Department of Ophthalmology, Justus-Liebig-University Giessen, Giessen, Germany.
Curr Gene Ther. 2010 Oct;10(5):389-403. doi: 10.2174/156652310793180689.
Inherited retinal diseases are non-lethal and have a wide level of genetic heterogeneity. Many of the genes involved have now been identified and their function elucidated, providing a major step towards the development of gene-based treatments. The most widely used vectors for ocular gene delivery are based on adeno-associated virus (AAV) because they mediate long-term transgene expression in a variety of retinal cell types and elicit minimal immune responses. Extensive preclinical evaluation of gene transfer strategies in small and large animal models is key to the development of successful gene-based therapies for the retina. These preclinical studies have already allowed the field to reach the point where gene therapy to treat inherited blindness has been brought to clinical trial. In this manuscript, we focus on recombinant AAV-mediated specific gene therapy for recessive retinal degenerative diseases we describe the preclinical studies for the treatment of retinal degeneration caused by retinal pigmented epithelium (RPE) cells or photoreceptor defects and the immune response induced by retinal rAAV gene transfer.

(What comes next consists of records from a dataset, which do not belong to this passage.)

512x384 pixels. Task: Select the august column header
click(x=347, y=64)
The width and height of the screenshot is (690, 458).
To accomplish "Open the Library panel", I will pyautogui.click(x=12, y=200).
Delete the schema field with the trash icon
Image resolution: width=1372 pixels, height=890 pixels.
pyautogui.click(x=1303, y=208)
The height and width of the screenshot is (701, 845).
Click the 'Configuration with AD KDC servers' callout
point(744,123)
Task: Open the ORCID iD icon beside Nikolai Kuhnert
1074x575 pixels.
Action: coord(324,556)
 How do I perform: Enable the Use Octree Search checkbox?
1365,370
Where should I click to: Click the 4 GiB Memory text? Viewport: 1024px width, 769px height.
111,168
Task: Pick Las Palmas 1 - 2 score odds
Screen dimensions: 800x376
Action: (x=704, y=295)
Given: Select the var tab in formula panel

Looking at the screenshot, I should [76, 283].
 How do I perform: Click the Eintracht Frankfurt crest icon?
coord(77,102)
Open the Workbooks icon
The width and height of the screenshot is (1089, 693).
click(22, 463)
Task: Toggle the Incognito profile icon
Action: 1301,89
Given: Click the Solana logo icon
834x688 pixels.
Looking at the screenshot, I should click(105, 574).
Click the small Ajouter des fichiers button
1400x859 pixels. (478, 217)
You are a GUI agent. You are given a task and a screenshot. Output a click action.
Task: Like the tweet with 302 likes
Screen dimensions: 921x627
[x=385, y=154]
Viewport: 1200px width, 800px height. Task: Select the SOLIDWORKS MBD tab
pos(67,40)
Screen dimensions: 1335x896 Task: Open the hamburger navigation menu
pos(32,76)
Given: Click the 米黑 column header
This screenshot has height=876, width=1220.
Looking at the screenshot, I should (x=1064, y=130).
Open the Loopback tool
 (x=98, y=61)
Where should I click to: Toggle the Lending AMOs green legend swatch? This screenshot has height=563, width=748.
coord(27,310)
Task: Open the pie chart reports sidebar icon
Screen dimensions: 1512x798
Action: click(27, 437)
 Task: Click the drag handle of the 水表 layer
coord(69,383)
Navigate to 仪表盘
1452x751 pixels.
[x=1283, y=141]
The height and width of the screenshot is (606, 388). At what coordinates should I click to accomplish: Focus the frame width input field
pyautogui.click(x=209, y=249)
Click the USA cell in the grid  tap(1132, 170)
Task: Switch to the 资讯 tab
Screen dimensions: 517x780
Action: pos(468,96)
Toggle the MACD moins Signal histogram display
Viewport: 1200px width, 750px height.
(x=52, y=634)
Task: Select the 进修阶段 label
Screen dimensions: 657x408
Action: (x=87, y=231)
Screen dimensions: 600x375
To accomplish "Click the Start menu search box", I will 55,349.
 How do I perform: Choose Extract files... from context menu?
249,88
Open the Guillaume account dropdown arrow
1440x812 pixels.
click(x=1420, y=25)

遗传性视网膜疾病是非致命性的,具有广泛的遗传异质性。现在已经确定了许多涉及的基因,并阐明了它们的功能,这为开发基于基因的治疗方法迈出了重要的一步。最广泛用于眼部基因传递的载体基于腺相关病毒(AAV),因为它们在多种视网膜细胞类型中介导长期转基因表达,并引起最小的免疫反应。在小型和大型动物模型中对基因转移策略进行广泛的临床前评估是开发成功的视网膜基因治疗的关键。这些临床前研究已经使该领域达到了可以将治疗遗传性失明的基因治疗方法推向临床试验的阶段。在本文中,我们专注于重组 AAV 介导的特定基因治疗隐性视网膜退行性疾病,我们描述了治疗由视网膜色素上皮(RPE)细胞或光感受器缺陷引起的视网膜变性和视网膜 rAAV 基因转移引起的免疫反应的临床前研究。